Coğrafyaya Göre Şiddetin Sözlüğü Değişir mi?

Türkiye’de atasözleri, coğrafi bölgelere göre farklı şiddet biçimlerinin kültürel meşrulaştırıcısı konumuna gelebilmektedir. Doğu Anadolu’da “On beşinde kız ya erde ya yerde” sözü, erken yaşta zorla evlilikleri ve töre cinayetlerini kültürel bir norm haline getirir. Karadeniz bölgesinde “Giyen hamalsa, diken hanımdır” söylemi, cinsiyet temelli emek hiyerarşisini yeniden üretir. İç Anadolu’daki “Karı kısmının aklı bir karış” ifadesi ise, kadınların entelektüel yeterliliklerini küçümseyen bir algıyı besler. Bu tür söylemlerin sahaya dayalı kültürel çalışmalarla incelenmesi, ataerkil söylemin bölgesel değişkenliğini daha görünür kılacaktır.

Devlet Dili Temizlerse Toplum Temizlenir mi?

2010 yılında Türk Dil Kurumu, kamuoyu baskısı ve toplumsal farkındalık doğrultusunda kadınları aşağılayan birçok atasözünü sözlüklerinden çıkardığını duyurmuştur. “Kadının sırtından sopayı, karnından sıpayı eksik etmeyeceksin” gibi ifadelerin resmî literatürden çıkarılması, sembolik bir adım olmakla birlikte, kültürel dönüşümün devlet düzeyinde de tanındığını gösterir. Ancak bu tür revizyonlar, yalnızca sembolik değil; aynı zamanda yapısal ve sürekli bir politikaya dönüşmediği sürece, kalıcı bir dönüşüm sağlamaz. TDK’nin bu hamlesinin yanı sıra MEB, RTÜK ve Diyanet gibi kurumların da kültürel söylem dönüşümüne yönelik adımlar atması gerekmektedir.

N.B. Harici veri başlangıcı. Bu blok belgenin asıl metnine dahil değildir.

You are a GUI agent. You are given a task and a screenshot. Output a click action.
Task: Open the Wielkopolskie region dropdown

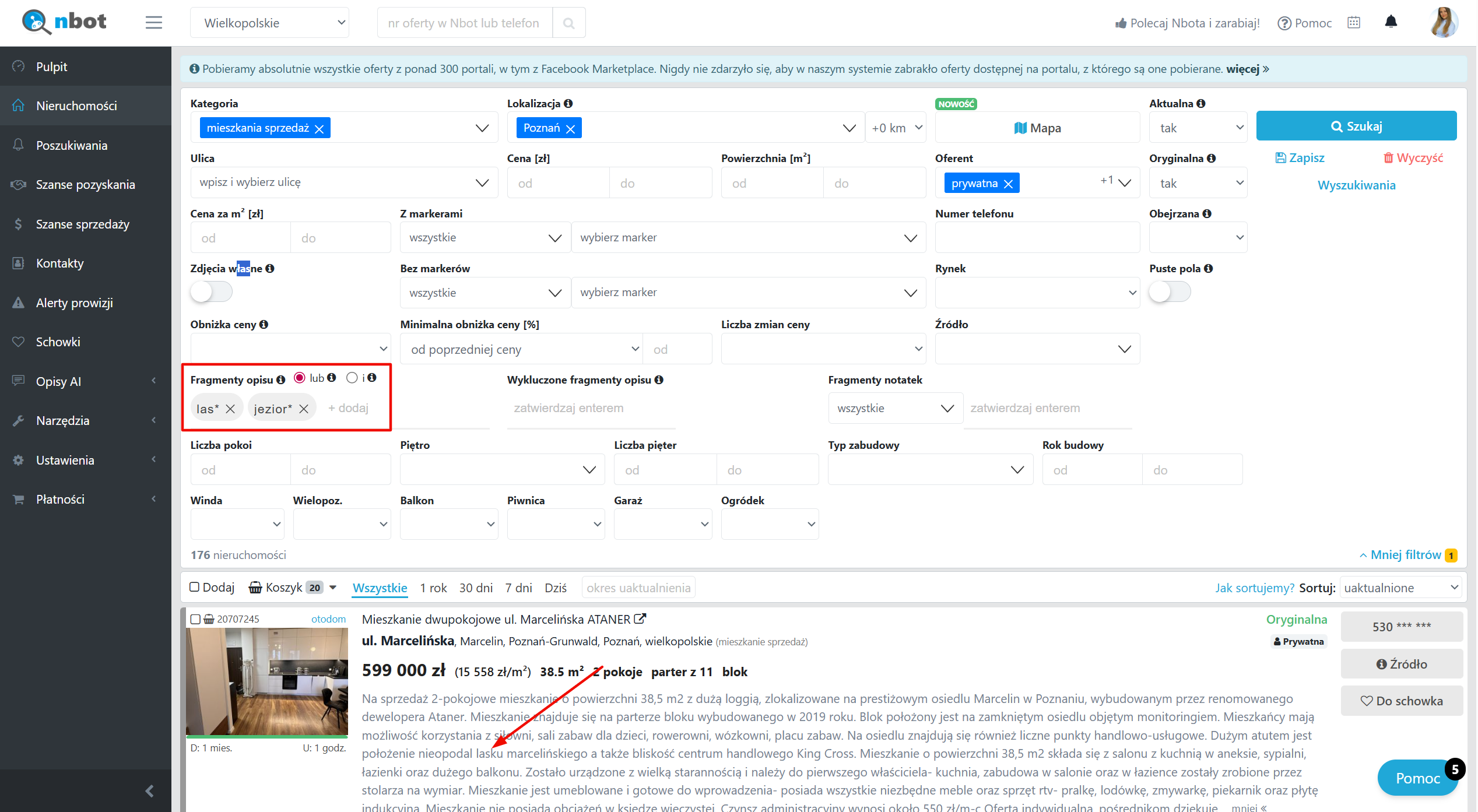[x=269, y=23]
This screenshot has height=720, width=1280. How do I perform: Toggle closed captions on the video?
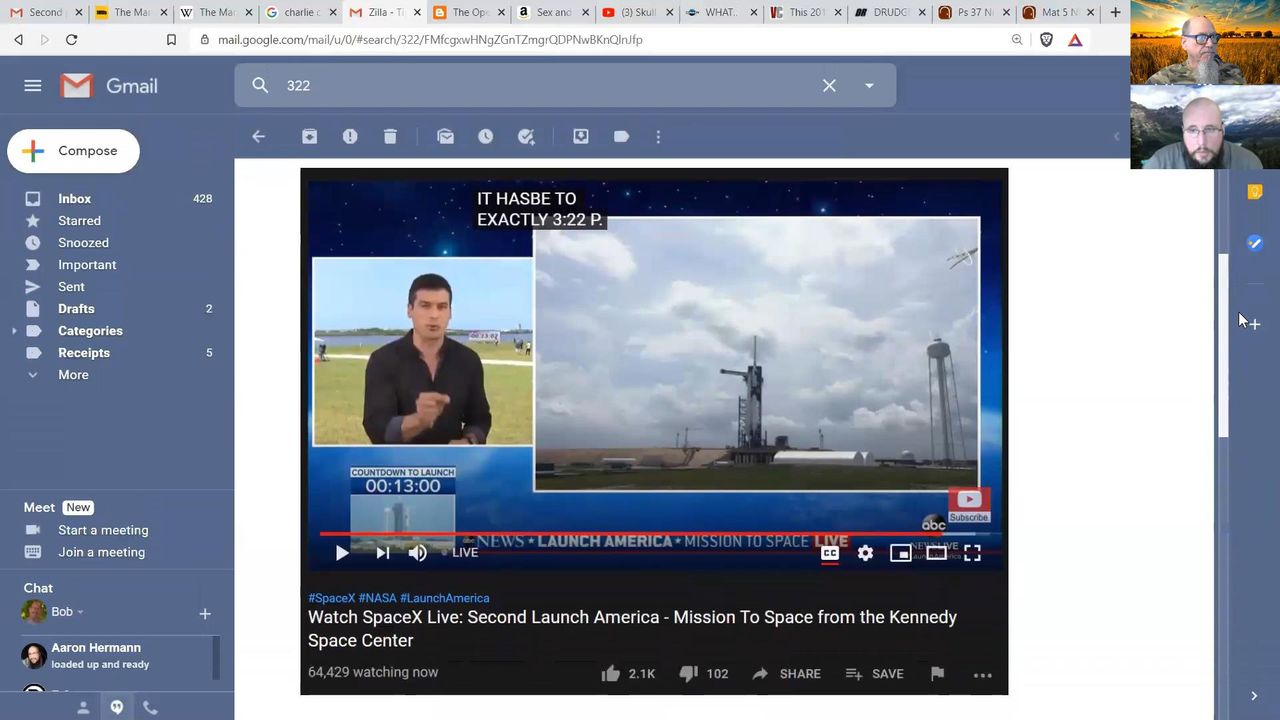click(x=830, y=553)
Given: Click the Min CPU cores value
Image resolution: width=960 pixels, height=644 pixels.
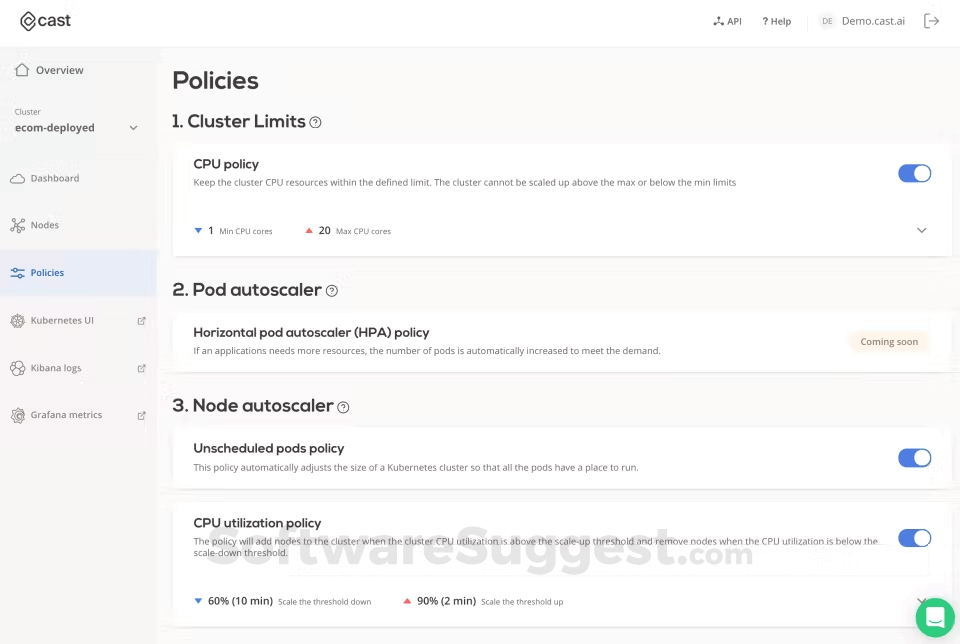Looking at the screenshot, I should point(211,230).
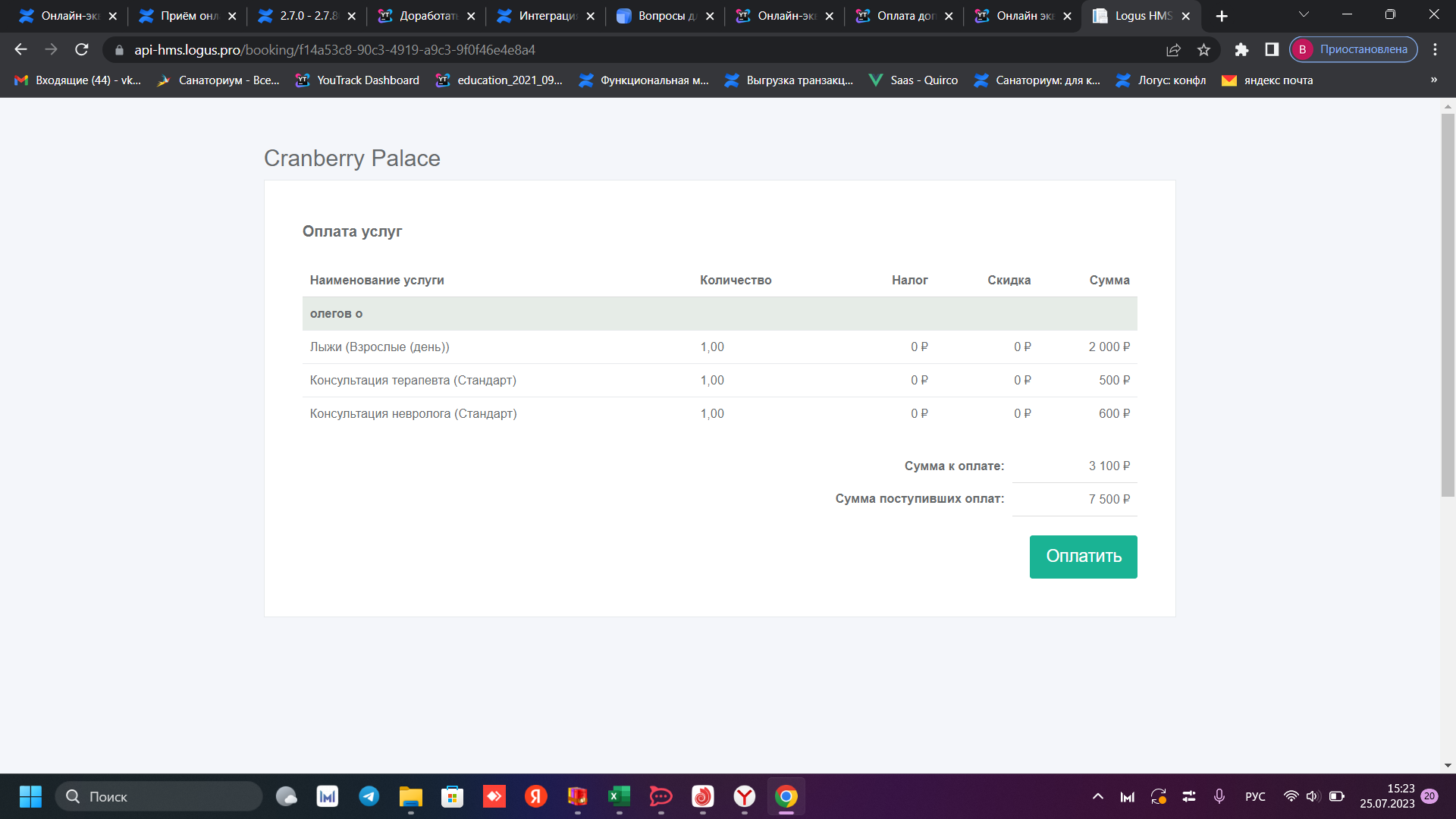
Task: Open Chrome three-dot menu
Action: 1435,49
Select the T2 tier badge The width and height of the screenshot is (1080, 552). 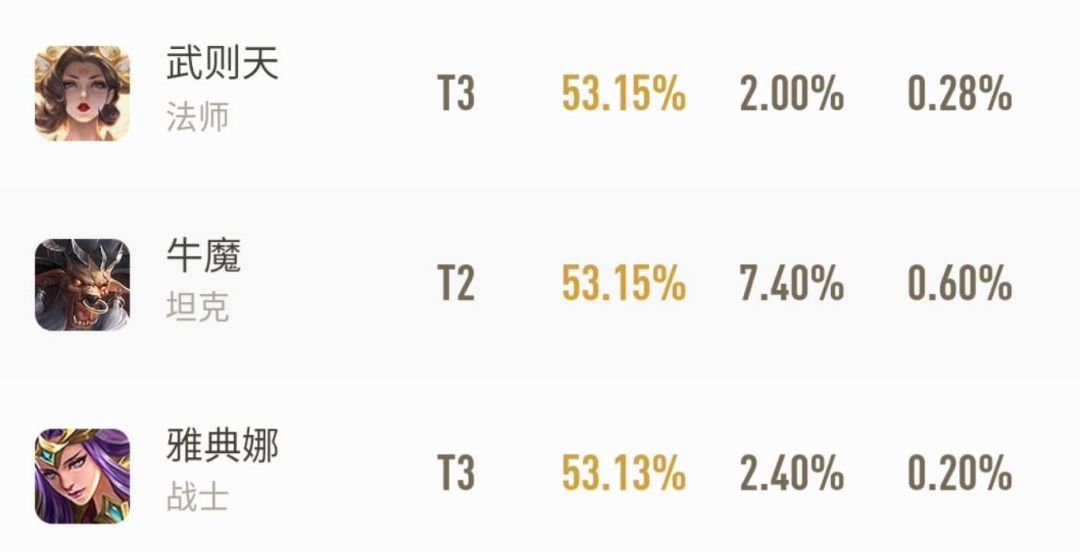point(456,285)
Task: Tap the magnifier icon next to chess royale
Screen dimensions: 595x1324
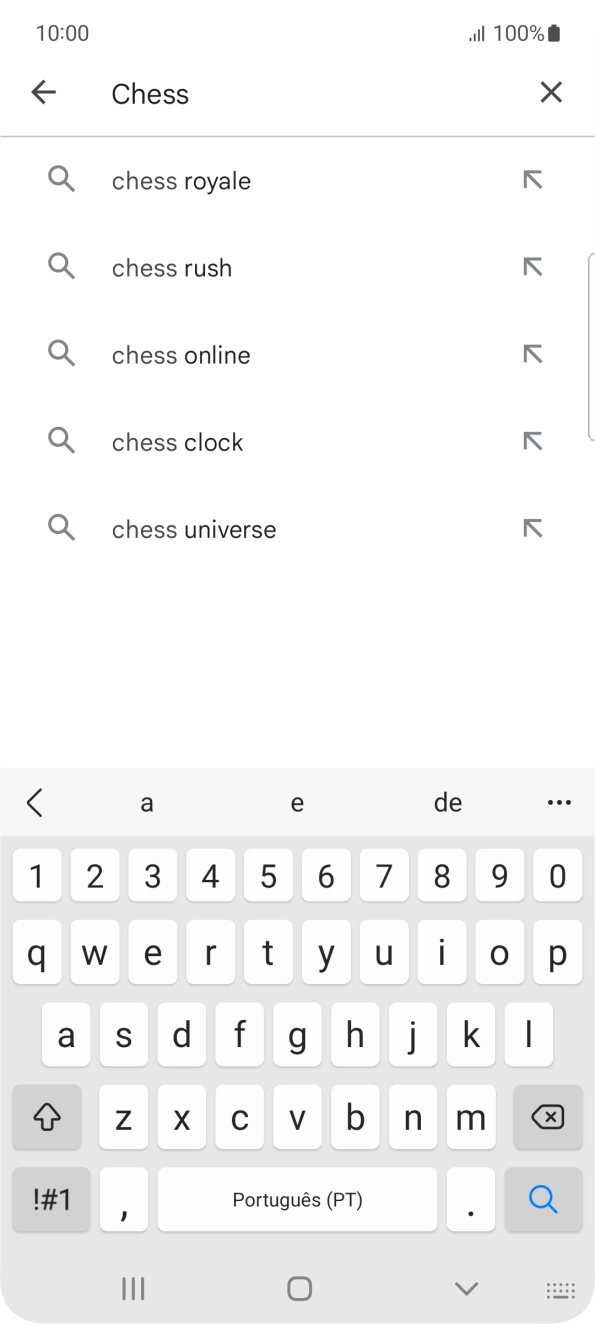Action: click(x=61, y=180)
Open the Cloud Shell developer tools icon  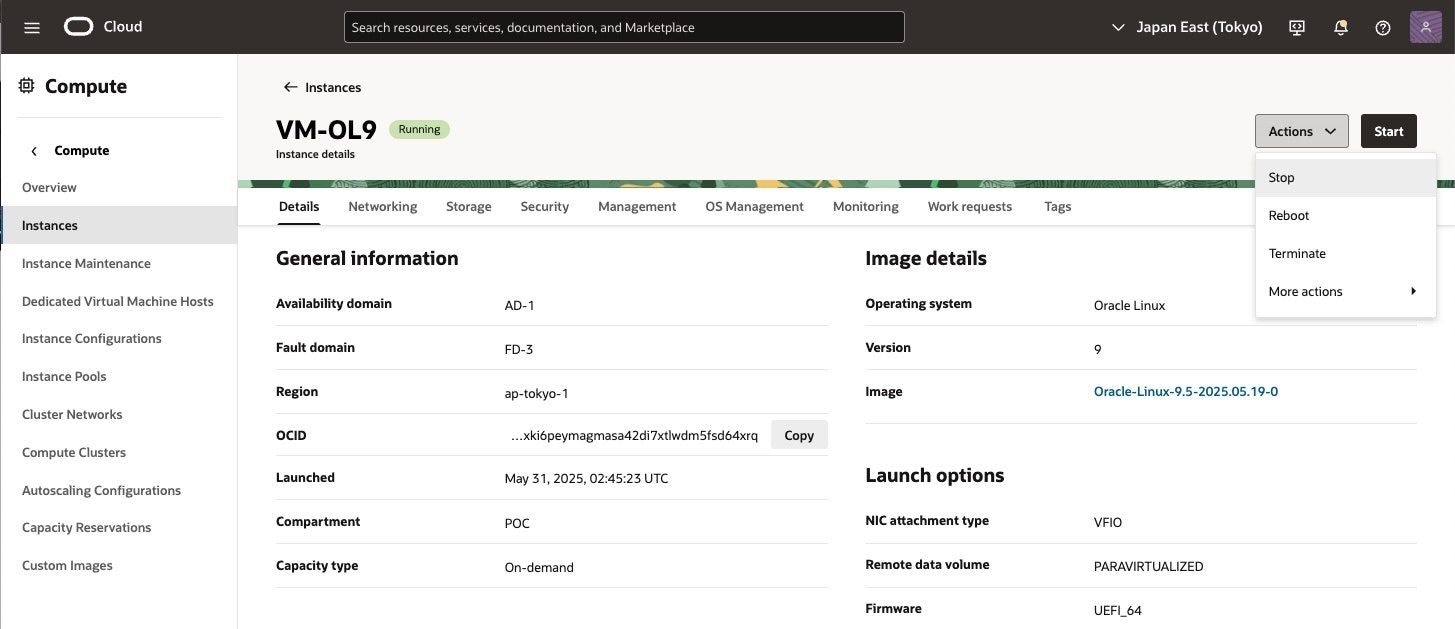pyautogui.click(x=1297, y=27)

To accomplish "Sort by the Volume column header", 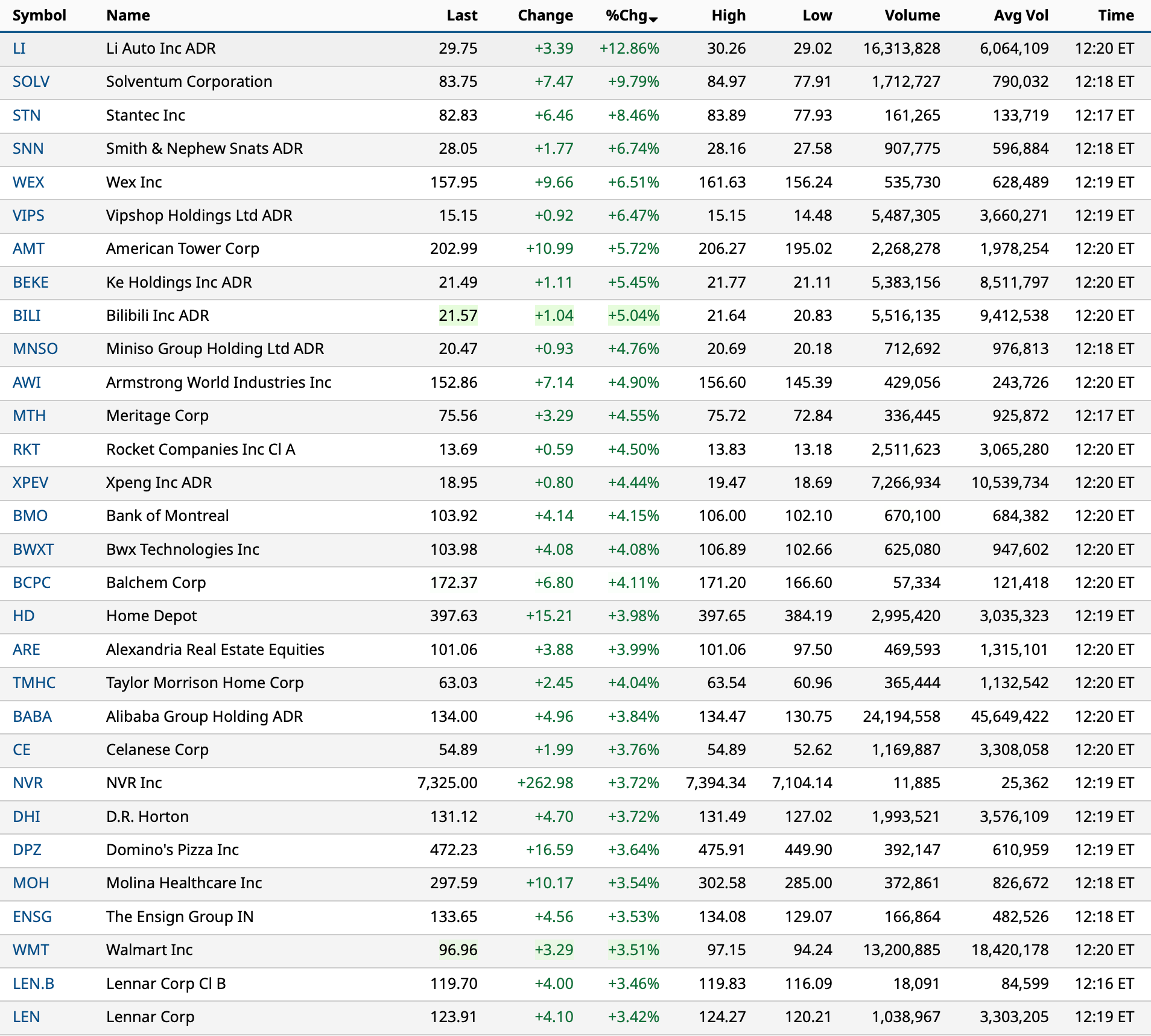I will 912,16.
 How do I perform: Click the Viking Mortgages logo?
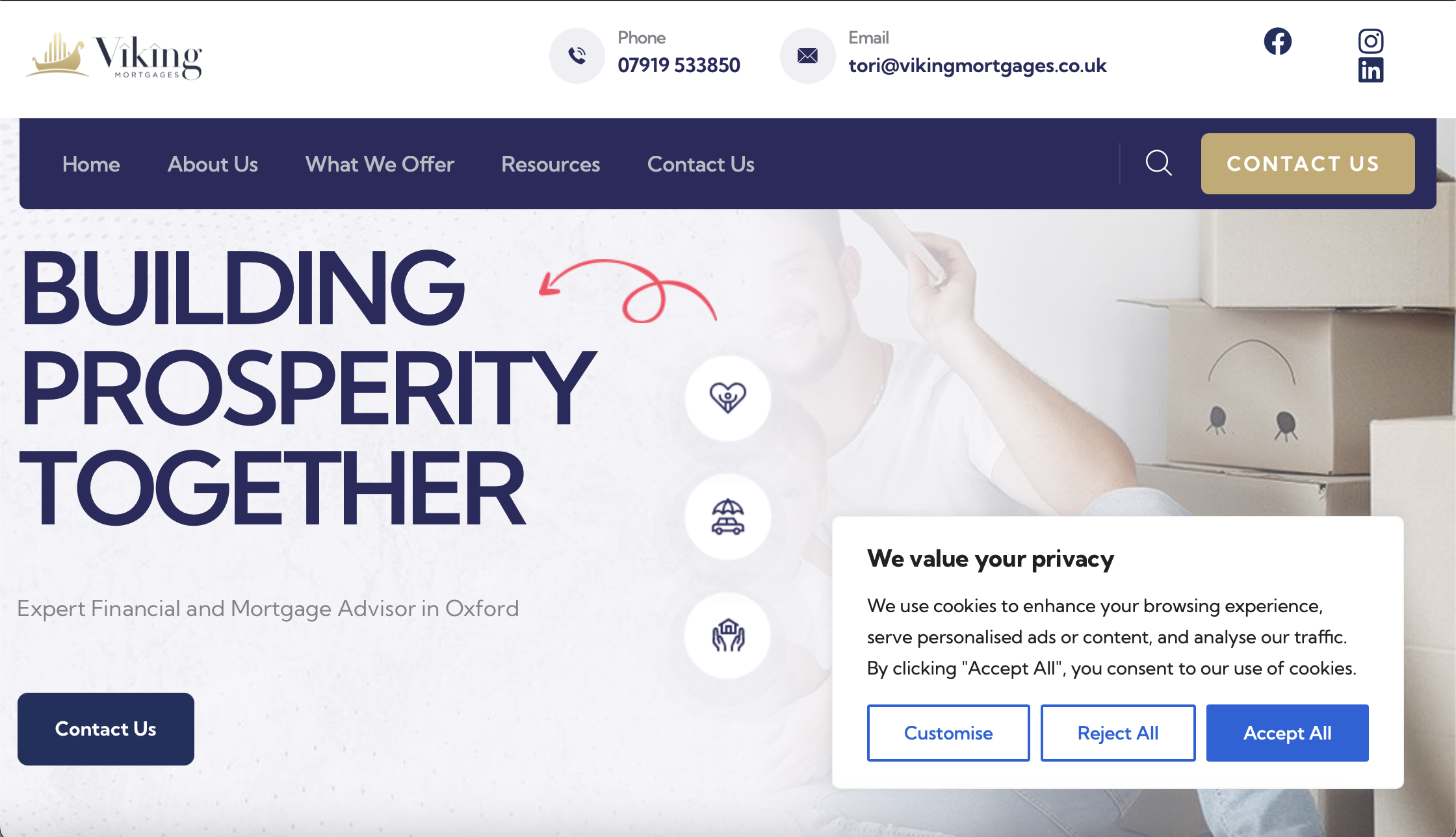(114, 57)
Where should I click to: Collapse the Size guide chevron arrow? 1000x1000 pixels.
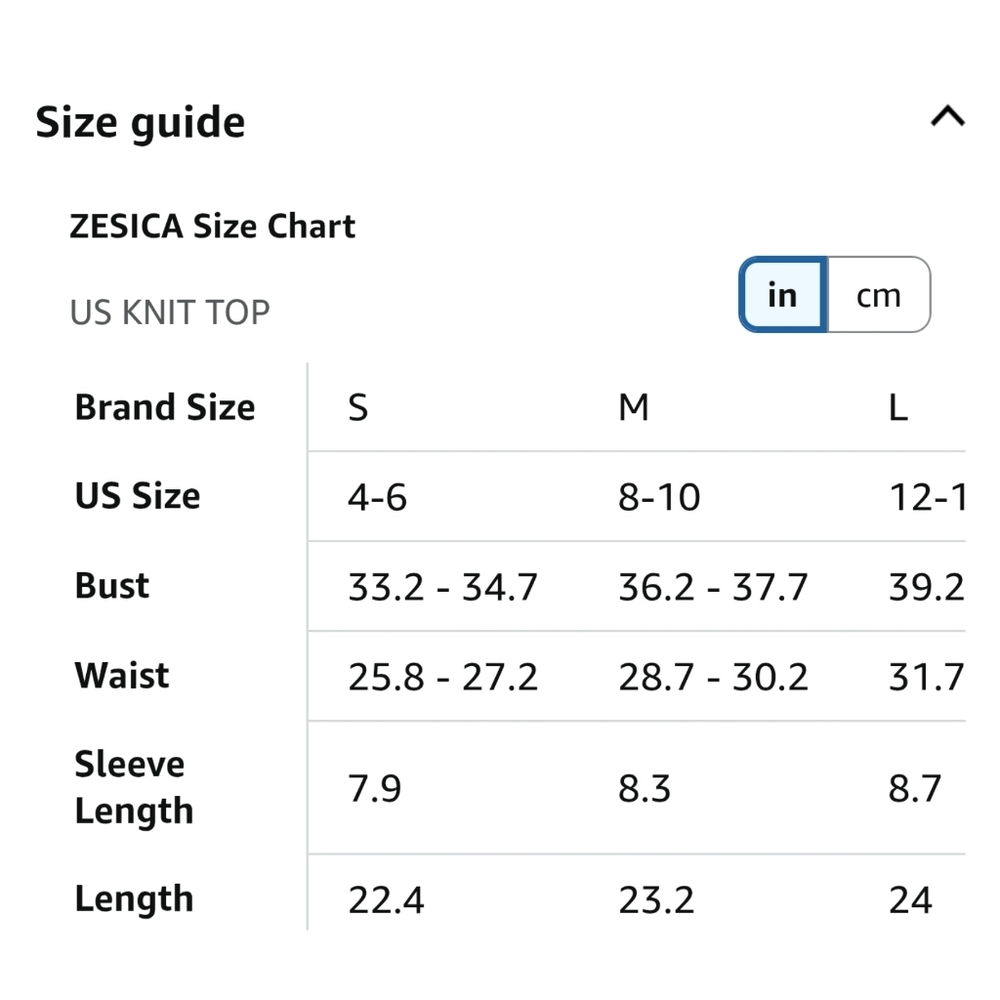coord(947,117)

Şiddetin Öncesi: Sözle Kurulan İktidar

Şiddet, yalnızca fiziksel bir eylem değil; aynı zamanda onu olanaklı ve meşru kılan dilsel yapılarla kurulan bir iktidar ilişkisidir. “Dayak cennetten çıkmadır” gibi sözlerle büyütülen bireyler, şiddeti yalnızca doğal değil, aynı zamanda gerekli bir davranış olarak içselleştirebilir. Bu nedenle, toplumsal şiddetin önlenmesi yalnızca cezai yaptırımlarla değil; kültürel söylemin, medya dilinin ve eğitim içeriklerinin yeniden yapılandırılmasıyla mümkün olabilir.

Yeni Sözlük: Adaletin Dili Nasıl Kurulur?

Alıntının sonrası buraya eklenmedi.